The Theory of Hummingbirds by Michelle Kadarusman

The Theory of Hummingbirds

Michelle Kadarusman, Author

Pajama Press, Fiction, Oct. 16, 2017

Suitable for Ages: 8-12

Themes: Club Foot, Differences, Abilities, Self-Acceptance, Dreams, Friendship

Publisher Synopsis: “Hummingbirds and angels don’t need two good feet. They have wings.” That’s what Alba’s mother always says. Of course, Alba doesn’t have wings or two good feet: she has Cleo. Cleo is the name Alba has given to her left foot, which was born twisted in the wrong direction. When she points this out, though, her mother just smiles like the world has some surprise in store she doesn’t know about yet.
Well, Alba has her own surprise planned. After one final surgery and one final cast, Cleo is almost ready to meet the world straight on―just in time to run in the sixth grade cross-country race. Unfortunately, Alba’s best friend Levi thinks there’s no way she can pull it off. And she thinks there’s no way he’s right about the school librarian hiding a wormhole in her office. Tempers flare. Sharp words fly faster than hummingbirds. And soon it looks like both friends will be stuck proving their theories on their own.

Why I like this book:

Michelle Kadarusman has crafted a richly textured story about Ada, who has a leg that is directionally challenged. It is a powerful and captivating story about differences and abilities and “learning to love who you are and what you can do.” It is emotionally honest and filled with heart.

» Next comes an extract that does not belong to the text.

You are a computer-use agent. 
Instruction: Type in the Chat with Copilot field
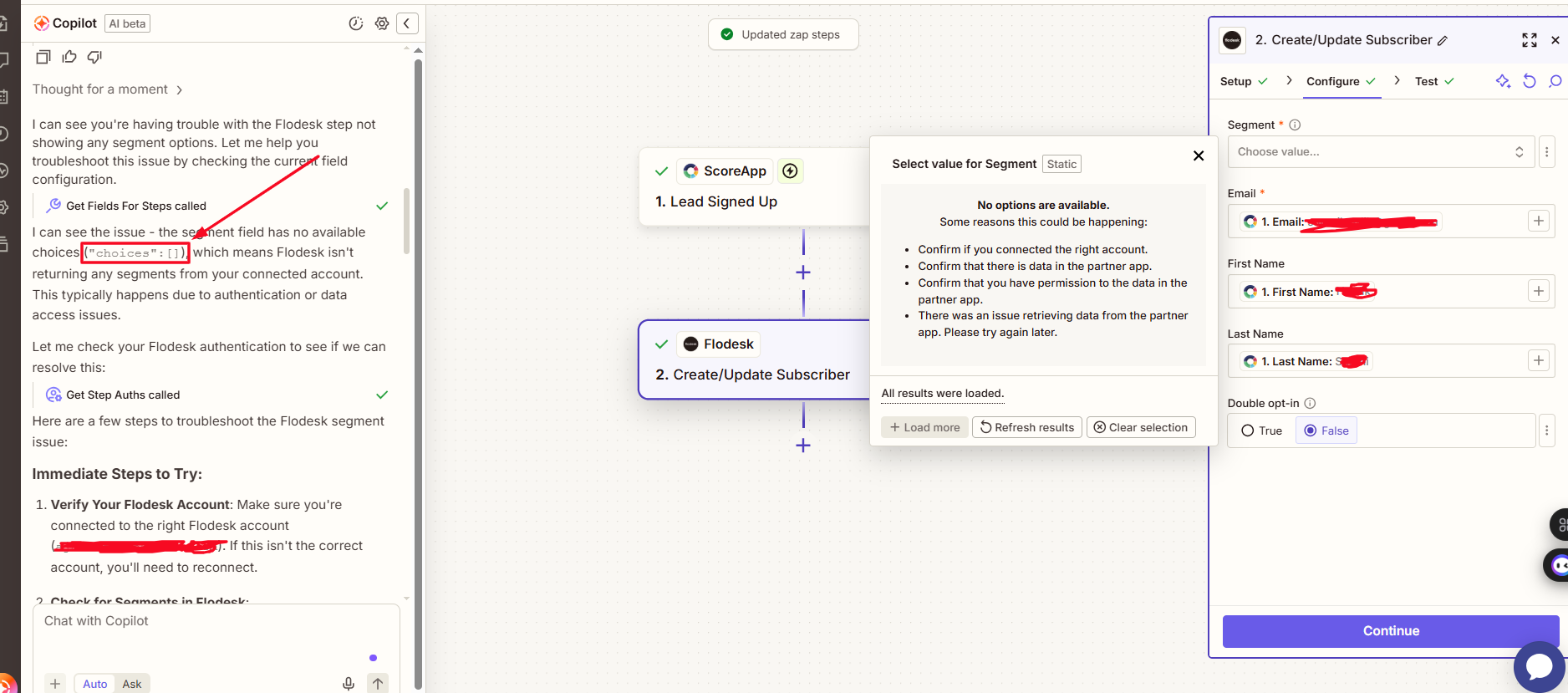tap(209, 635)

It is important for readers to see themselves in realistic characters like Ada. You don’t feel sorry for Ada because of her determination and resilience.  She is believable and won’t let anyone put limitations on her. I love how she names her club foot “Cleo,” out of kindness. Her best friend Levi spends recess indoors with her because of his asthma. His obsession with time travel and wormholes provides a lot of comic relief.

The author’s use of hummingbirds as a poignant metaphor to help Alba embrace her life in a meaningful way and pursue her big dream. “Hummingbirds don’t sit around moaning about their tiny feet and that they can’t walk,” she says. Like Ada, the author was born with talipes equinovarus (CTEV), more commonly called club foot.

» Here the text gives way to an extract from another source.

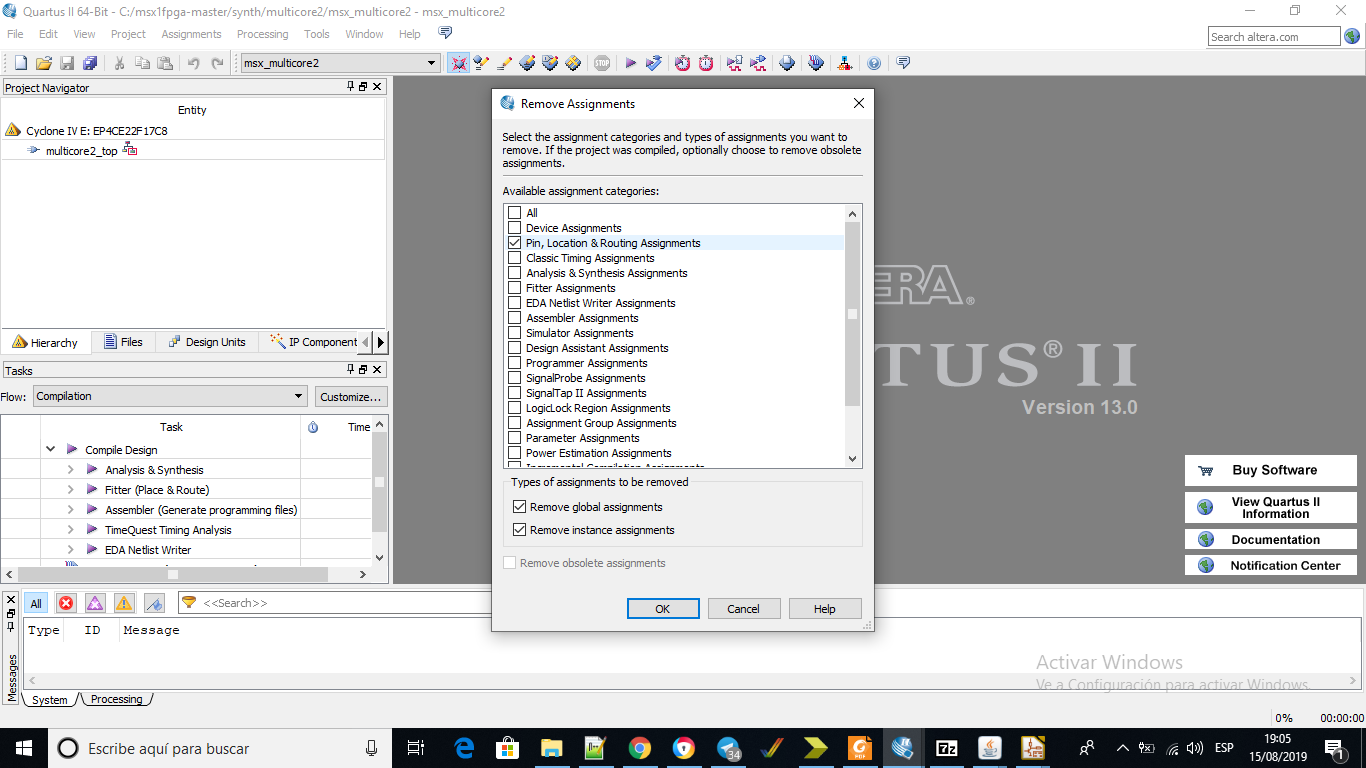Click the Customize... button in Tasks
1366x768 pixels.
point(350,397)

The plot is paced well with the perfect amount of tension to keep readers intrigued, engaged and guessing.  This is an excellent book for any school library.

**I won on Rosi Hollinbeck’s wonderful website The Write Stuff. Check if out. She always has gifts and tips for her writer friends.

Greg Pattridge is the permanent host for Marvelous Middle Grade Monday posts on his wonderful Always in the Middle website. Check out the link to see all of the wonderful reviews by KidLit bloggers and authors.

About Patricia Tiltonhttps://childrensbooksheal.wordpress.comI want "Children's Books Heal" to be a resource for parents, grandparents, teachers and school counselors. My goal is to share books on a wide range of topics that have a healing impact on children who are facing challenges in their lives. If you are looking for good books on grief, autism, visual and hearing impairments, special needs, diversity, bullying, military families and social justice issues, you've come to the right place. I also share books that encourage art, imagination and creativity. I am always searching for those special gems to share with you. If you have a suggestion, please let me know.

22 thoughts on “The Theory of Hummingbirds by Michelle Kadarusman

  1. I remember the past reviews on this one but never added it to my list. Your insightful thoughts put it there before I forget again. It goes well with my review today of INSIGNIFICANT EVENTS IN THE LIFE OF A CACTUS. I’m looking forward to making comparisons.

    Liked by 1 person

  2. I love the hummingbird metaphor, and that she works so hard to overcome her challenges with humor and without hating her foot! Sounds like a winner, thank you for the recommendation!

    Liked by 1 person

    • LOL — you caught me! When I was writing the review many weeks ago, I accidentally hit the “publish” button instead of update and it appeared for a few minutes until I could take it down. It was basically the synopsis.

      Liked by 1 person

  3. This book has been talked about quite a bit. It sounds like a nice story about someone who deals with her difficulties. Clubfoot isn’t like it used to be but still could make a child feel different enough to be affected. I love that she named her foot. Sounds like an enjoyable read.


  4. Thank you for featuring this book, Patricia. I enjoy reading middle grade literature about children who are dealing with their physical and emotional difficulties in positive ways. I adore the whimsical cover art!


  5. This sounds like a good one. I like where they say, “Hummingbirds and angels don’t need two good feet. They have wings.” That is so true, (I wrote a PB manuscript about hummingbirds and learned a lot about them) they can’t really hop or walk, but they sure can fly. Thanks for the review of this book.


  6. Aaaaah this book sounds so sweet. I absolutely love the title and, as always, the book deals with themes that should be talked about but are sometimes uncommon in popular MG. Thank you so much for the review, and happy Tuesday!